= Federal-aid highway program =

US federally-funded road system

The U.S. federal-aid highway program was commenced in 1916, with milestones of Federal-Aid Highway Act of 1944 and Federal-Aid Highway Act of 1956.

Before the Interstate Highway System was established in 1956, the federal-aid highway system consisted of three parts:

- The Interstate Highway System (FAI routes)
- The Federal-aid primary highway system (FAP system) is a system of connected main highways, selected by each state highway department subject to the approval of the Bureau of Public Roads. It encompasses routes of the Interstate System and other important routes serving essentially through traffic with their urban extensions, including important loops, belt highways, and spurs.
- The Federal-aid secondary highway system (FAS system) consists of the principal secondary and feeder routes, including farm-to-market roads, rural mail and public school bus routes, local rural roads, county and township roads, roads of the county, road class, and their urban extensions.
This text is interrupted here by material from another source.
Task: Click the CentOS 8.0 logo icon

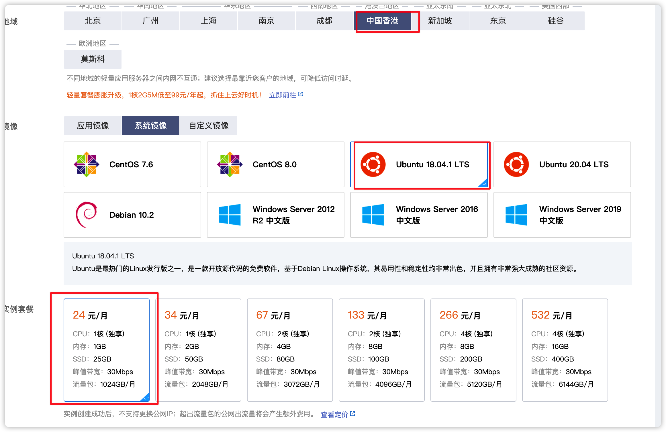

These roads are chosen by the state highway departments and appropriate local road officials cooperatively, subject to approval by the Bureau of Public Roads.

In modern times, the Federal-Aid Highway Program supports state highway systems by providing financial assistance for the construction, maintenance, and operations of the 3.9 e6mile highway network, including the Interstate Highway System, primary highways, and secondary local roads.